Our family has settled in and we’re rejoicing in this home in every way. But God wasn’t finished setting dreams in our hearts. From the moment we stepped through these doors, He’s been whispering about all the things He could do here, filling our imaginations with hopes and dreams and new prayers.

It’s just a house. I’ll acknowledge that. But, aside from all God has done and will do through it, it’s become a sort of ebenezer for me, a “stone of help,” a physical reminder of what God can, and has, done. It’s become a wilderness altar, a literal bricks-and-mortar monument, a testament to God’s faithfulness even through the years of waiting.

Already, in the months since our move, we’ve pointed back to the journey to this house many times. We’ve looked at one another in the midst of discouragement and whispered, “Yes, but look what God did.”

Because God did it. The journey to this place was so unlikely, so impossible, that only He could have done it. I cling to that these days.

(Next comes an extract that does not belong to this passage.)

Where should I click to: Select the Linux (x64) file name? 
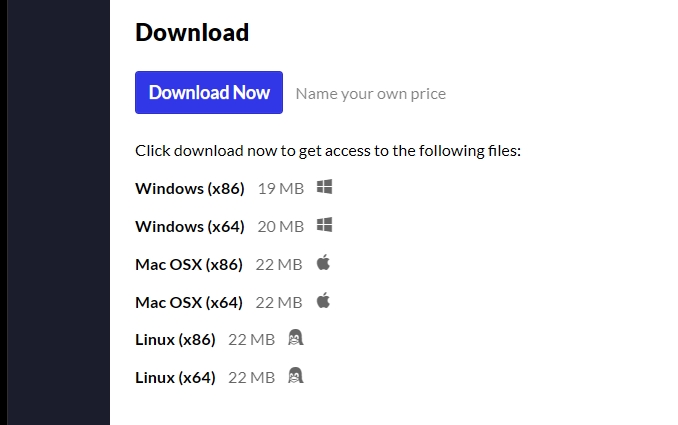pyautogui.click(x=175, y=378)
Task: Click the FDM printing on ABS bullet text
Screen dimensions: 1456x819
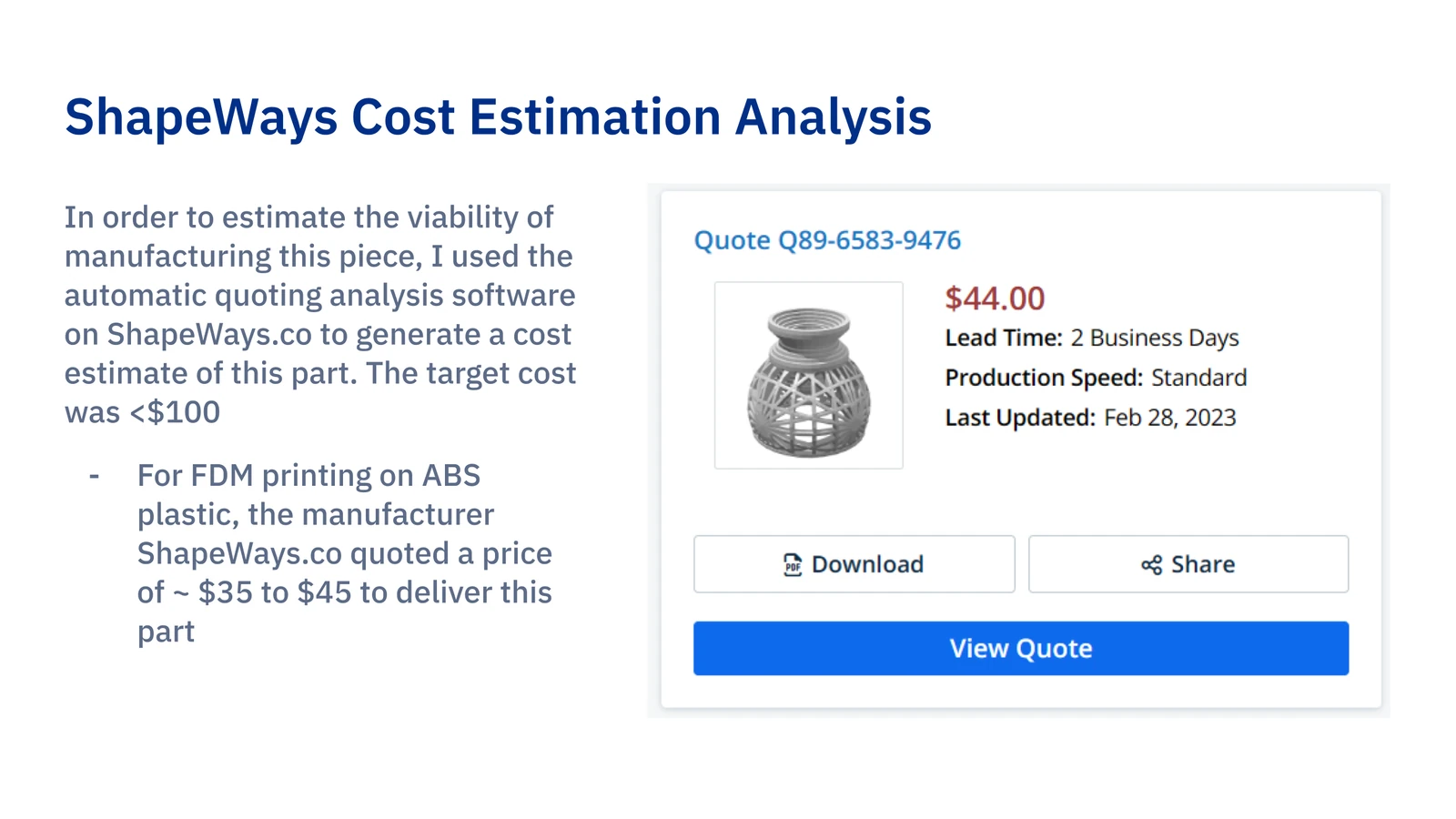Action: click(345, 553)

When I’m discouraged about my writing, yes. But also when I face the challenges of raising teens. When I meet overwhelming needs in my workplace. When I look at the world around me and all the pain hidden in every corner.

“The Lord is not slow in keeping His promise as some understand slowness, but He is patient with you…” (2 Peter 3:9)

Oh, friend, what things has God laid on your heart? What desires have you been pouring out at His feet, year after year? What places in your life have felt stuck, immovable, as though God has forgotten they were even there?

Take hope. Take courage. Renew your faith in His sovereignty–but also in His faithfulness. He who began that work in You, who planted the seeds of desire that match His heart–He will see it to completion. Perhaps not in the time you thought. Perhaps not even in the way you imagined. But when He moves, when He does it, it will exceed anything you could have accomplished on your own.

I know, because I’ve seen it. God did it, and He will do it again.

4 comments

  1. Deb

    Thank you thank you for this reminder!!!
    This verse was the passage at a women’s conference I went to during the first time that Mark stayed away from our family after walking away from Christ. He had gone to Redeemer College to become a youth pastor and came home after one semester and wanted nothing to do with Church or the Lord. This verse keeps popping up and so I take comfort in that. I even found the song on Spotify 😊
    God will complete the work He began in Mark! Now I just need the patience to wait for that to happen.

    1. April Barcalow

      Yes! And we’ll continue to pray with you while you wait to see that completion. I’m so glad you were encouraged. It’s amazing sometimes how God causes a verse we need to pop up everywhere!

  2. Jeff Bleijerveld

    What encouraging words from Habakuk! Did you know that many well-known authors were not published until late in life? Mark Twain was 41, Tolkien was 45 and Laura Ingalls Wilder was 65. Hopefully it doesn’t take as long as these and others, but God is at work crafting your heart and your art in the meanwhile.

    1. April Barcalow

      Thank you! It is crazy to me how many writers get their start later in life–and their writing is all the richer because of the life experience they’ve gained. I know the right time will come, eventually.